Homeopaths accepted that repeated dilution inevitably removes the presence of the active ingredient, and sure enough chemical analysis has always confirmed that ‘high-potency’ homeopathic remedies are based on nothing more than pure water. Homeopaths were adamant, however, that this water was special because it had a memory of the active ingredient that it once contained. This caused the Australian Council Against Health Fraud to make fun of homeopathy by pointing out that this memory must be highly selective: ‘Strangely, the water offered as treatment does not remember the bladders it has been stored in, or the chemicals that may have come into contact with its molecules, or the other contents of the sewers it may have been in, or the cosmic radiation which has blasted through it.’

Then, in June 1988, the laughing suddenly stopped.
Nature
, arguably the most respected science journal in the world, published a research paper with the snappy title ‘Human basophil degranulation triggered by very dilute antiserum against IgE’. It took a little deciphering before non-specialists could appreciate the significance of the paper, but very rapidly it became clear that here was a piece of research that seemed to back up some of the claims of homeopaths. If the paper was correct, then ultra-dilute solutions that did not contain any active ingredient did indeed have an impact on biological systems. This could only be possible if the ingredient had left a memory of itself in the water. In turn, such a discovery would imply that homeopaths might have been right all along.

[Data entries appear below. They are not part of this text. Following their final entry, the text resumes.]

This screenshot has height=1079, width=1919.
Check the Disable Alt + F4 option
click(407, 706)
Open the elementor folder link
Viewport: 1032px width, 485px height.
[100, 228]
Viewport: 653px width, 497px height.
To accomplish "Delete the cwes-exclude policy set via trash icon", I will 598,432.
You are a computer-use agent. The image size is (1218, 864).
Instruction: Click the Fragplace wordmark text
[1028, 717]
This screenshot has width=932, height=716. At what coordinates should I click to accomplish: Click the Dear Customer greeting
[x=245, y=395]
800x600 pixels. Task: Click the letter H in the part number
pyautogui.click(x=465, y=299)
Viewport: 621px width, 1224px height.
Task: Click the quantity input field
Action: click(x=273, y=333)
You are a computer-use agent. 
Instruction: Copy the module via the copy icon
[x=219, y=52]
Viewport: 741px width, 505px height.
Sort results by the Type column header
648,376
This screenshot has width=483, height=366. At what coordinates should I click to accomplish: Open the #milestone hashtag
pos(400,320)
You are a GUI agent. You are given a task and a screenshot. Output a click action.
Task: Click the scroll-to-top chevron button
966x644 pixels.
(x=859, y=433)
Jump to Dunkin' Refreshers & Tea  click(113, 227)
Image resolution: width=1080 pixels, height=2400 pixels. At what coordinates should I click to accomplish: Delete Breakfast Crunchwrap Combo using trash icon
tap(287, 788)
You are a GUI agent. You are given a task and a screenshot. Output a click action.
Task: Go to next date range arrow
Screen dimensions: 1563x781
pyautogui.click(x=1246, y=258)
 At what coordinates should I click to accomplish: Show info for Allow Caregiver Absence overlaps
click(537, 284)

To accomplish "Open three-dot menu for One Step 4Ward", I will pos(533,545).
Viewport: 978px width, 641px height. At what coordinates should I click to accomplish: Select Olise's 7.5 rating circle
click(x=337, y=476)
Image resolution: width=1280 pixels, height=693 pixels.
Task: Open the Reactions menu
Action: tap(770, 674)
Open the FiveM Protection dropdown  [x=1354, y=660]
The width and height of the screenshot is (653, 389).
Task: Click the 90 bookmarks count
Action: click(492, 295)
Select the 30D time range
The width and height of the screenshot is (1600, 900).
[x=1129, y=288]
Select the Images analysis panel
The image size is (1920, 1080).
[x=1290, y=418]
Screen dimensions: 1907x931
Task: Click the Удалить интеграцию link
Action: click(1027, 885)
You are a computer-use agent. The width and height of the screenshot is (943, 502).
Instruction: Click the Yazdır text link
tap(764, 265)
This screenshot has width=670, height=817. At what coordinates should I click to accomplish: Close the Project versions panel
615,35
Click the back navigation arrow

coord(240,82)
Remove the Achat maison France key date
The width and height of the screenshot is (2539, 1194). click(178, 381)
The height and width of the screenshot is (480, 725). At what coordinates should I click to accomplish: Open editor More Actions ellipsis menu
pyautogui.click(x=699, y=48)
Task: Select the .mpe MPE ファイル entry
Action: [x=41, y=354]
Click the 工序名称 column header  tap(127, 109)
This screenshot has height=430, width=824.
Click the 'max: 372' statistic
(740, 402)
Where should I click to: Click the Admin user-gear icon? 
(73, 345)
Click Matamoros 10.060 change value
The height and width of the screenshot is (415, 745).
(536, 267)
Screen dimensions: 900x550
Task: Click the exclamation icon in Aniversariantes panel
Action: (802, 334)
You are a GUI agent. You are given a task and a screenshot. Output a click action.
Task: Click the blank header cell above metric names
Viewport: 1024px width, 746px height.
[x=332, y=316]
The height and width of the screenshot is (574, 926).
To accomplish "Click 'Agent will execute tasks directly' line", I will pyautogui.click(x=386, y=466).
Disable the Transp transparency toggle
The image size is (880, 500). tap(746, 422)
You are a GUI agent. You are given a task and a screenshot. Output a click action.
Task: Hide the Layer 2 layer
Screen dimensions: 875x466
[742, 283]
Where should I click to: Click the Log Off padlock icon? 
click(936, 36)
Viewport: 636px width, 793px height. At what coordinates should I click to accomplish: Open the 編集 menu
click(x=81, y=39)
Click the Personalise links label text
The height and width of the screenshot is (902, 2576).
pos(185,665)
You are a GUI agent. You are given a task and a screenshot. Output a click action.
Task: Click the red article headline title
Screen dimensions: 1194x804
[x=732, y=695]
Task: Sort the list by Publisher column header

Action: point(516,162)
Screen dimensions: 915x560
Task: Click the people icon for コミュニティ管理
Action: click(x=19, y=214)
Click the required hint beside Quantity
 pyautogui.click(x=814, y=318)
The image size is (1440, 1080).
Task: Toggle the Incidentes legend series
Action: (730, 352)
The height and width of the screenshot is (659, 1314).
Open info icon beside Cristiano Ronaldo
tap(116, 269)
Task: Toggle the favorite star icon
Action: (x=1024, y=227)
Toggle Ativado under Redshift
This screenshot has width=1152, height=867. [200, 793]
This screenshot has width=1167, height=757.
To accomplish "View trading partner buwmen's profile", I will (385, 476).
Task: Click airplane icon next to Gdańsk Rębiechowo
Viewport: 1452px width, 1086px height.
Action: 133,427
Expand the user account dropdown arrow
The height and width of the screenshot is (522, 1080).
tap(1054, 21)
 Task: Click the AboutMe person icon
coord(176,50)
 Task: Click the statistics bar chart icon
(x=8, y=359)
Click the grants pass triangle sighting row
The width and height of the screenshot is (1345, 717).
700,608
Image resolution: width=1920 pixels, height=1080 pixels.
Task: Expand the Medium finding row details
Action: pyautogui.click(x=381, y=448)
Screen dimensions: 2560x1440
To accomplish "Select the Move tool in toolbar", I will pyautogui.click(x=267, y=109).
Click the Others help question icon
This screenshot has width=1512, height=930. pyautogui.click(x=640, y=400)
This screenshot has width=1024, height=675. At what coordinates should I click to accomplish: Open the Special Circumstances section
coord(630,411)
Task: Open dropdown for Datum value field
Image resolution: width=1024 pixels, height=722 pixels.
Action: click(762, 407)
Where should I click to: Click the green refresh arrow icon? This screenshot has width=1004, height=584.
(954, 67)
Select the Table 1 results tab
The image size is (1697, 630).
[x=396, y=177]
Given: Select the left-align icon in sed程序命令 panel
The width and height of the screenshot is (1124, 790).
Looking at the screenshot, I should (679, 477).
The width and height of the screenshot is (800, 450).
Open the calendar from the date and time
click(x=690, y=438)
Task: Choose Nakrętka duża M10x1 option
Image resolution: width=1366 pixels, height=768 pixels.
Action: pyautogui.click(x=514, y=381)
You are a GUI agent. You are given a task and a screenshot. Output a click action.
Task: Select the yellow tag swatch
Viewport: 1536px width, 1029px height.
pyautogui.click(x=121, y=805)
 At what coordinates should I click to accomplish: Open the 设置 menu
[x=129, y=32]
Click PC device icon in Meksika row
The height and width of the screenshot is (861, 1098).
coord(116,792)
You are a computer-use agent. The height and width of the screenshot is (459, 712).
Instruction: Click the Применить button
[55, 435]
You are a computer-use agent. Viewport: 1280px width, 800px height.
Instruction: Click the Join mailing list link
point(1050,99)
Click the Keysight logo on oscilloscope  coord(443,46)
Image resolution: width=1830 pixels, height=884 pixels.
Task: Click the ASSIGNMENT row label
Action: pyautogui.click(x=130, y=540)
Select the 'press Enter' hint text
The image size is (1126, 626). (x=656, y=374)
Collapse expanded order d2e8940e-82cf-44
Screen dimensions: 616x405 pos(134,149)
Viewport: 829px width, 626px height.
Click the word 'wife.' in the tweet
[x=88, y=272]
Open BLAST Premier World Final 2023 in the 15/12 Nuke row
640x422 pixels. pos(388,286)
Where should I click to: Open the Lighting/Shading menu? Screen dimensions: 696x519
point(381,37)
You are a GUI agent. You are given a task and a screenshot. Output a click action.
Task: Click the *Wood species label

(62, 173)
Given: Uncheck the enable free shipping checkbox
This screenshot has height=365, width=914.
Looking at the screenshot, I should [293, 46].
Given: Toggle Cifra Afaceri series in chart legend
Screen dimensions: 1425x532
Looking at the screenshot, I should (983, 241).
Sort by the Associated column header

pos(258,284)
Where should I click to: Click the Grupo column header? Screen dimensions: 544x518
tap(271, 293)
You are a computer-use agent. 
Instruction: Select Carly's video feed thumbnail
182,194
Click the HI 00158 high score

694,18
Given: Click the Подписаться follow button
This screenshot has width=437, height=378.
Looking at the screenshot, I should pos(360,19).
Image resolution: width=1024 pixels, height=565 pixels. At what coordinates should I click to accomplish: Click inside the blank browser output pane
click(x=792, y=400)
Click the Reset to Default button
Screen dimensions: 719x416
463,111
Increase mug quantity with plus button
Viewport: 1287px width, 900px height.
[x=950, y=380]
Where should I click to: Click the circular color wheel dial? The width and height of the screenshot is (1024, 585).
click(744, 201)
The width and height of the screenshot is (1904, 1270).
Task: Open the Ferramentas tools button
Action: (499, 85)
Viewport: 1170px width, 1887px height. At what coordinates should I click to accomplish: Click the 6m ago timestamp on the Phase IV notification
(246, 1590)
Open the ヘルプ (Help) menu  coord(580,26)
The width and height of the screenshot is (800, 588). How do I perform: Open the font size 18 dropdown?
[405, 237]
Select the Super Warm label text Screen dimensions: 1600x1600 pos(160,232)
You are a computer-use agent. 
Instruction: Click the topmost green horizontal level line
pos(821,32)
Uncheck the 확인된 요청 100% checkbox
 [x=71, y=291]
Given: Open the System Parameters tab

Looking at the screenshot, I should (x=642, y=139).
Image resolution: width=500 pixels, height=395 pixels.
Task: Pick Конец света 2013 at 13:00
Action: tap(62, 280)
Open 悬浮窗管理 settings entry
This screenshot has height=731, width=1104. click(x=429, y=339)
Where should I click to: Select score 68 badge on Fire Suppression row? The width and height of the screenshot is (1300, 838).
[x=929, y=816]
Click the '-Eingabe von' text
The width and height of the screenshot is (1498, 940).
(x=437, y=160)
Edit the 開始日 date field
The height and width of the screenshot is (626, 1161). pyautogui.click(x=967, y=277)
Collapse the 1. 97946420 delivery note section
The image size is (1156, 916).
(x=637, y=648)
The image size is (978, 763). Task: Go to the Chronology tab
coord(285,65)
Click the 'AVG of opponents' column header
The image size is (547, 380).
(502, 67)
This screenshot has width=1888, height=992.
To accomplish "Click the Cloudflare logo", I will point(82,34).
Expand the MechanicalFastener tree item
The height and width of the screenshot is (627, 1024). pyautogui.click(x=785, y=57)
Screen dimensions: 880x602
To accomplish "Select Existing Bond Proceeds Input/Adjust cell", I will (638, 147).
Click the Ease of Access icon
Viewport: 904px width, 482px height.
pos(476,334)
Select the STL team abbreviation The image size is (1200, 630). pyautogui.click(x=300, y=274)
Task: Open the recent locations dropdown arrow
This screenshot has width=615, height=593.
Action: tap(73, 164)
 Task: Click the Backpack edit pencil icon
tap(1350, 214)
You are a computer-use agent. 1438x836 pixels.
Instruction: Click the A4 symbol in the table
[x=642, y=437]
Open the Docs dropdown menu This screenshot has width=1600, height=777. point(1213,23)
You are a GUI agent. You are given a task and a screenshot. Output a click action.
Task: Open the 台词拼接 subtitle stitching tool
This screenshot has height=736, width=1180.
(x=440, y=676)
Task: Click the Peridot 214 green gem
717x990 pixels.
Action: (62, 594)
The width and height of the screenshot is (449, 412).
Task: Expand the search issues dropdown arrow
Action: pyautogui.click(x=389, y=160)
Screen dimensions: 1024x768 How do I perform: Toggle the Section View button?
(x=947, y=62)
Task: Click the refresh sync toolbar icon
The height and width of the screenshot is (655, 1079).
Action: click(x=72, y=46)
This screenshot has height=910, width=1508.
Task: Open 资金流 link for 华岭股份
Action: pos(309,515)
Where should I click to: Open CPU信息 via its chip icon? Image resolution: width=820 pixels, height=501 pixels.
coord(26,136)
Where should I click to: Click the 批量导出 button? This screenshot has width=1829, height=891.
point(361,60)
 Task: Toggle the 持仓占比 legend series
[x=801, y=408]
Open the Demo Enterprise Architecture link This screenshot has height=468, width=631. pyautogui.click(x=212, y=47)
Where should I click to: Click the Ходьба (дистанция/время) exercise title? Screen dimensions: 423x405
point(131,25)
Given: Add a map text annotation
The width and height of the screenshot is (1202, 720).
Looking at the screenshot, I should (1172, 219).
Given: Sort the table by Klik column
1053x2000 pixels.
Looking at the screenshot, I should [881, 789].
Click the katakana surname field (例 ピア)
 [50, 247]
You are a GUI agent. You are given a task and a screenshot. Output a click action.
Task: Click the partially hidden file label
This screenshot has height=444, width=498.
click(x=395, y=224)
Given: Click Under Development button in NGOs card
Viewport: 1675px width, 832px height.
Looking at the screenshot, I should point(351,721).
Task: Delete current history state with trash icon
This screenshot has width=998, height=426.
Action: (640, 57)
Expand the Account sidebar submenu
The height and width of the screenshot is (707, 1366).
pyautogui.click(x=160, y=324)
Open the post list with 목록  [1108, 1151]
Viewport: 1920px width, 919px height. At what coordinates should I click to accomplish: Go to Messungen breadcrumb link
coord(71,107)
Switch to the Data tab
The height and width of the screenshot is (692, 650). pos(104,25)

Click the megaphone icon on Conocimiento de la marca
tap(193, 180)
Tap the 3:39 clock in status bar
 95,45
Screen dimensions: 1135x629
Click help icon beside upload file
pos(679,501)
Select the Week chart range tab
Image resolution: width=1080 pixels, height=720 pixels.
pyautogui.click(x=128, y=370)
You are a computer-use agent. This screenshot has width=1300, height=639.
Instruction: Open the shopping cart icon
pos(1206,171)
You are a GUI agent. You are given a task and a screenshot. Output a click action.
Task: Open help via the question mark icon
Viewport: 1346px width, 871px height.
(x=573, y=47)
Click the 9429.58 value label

This piece of research, which has become the most famous experiment in the history of homeopathy, was conducted by a charismatic French scientist named Jacques Benveniste, a former racing driver who had taken up medical research after suffering a back injury. Although he published several important scientific papers on a variety of subjects during the course of his career, he would ultimately be remembered only for his
Nature
paper on homeopathy, which shocked the scientific establishment and made headlines around the world.

Benveniste’s controversial paper had surprisingly humble beginnings. The research began when one of his colleagues was looking at how
basophils
, a type of white blood cell, reacted to a particular allergen. This is akin to the allergic reaction that might be experienced when pollen hits the eye, but on a much smaller scale. Benveniste’s chosen allergen was supposed to be only mildly diluted, but the technician accidentally created a solution so dilute that it was devoid of the allergen. Nevertheless, the technician was stunned to find that the solution still had a significant impact on the basophils. Benveniste was equally astonished, so he asked for the unplanned ultra-dilution experiment to be repeated. Again, the basophils seemed to react to an allergen that was no longer in the solution. Benveniste was not aware of homeopathy at the time, but it was not long before someone pointed out that his experiments were demonstrating the sorts of effects that homeopaths had been championing for two centuries. The results implied that water had some kind of memory of what it had previously contained, and that this memory could have a biological impact. It was such a weird conclusion that Benveniste later commented, ‘It was like shaking your car keys in the Seine at Paris and then discovering that water taken from the mouth of the river would start your car!’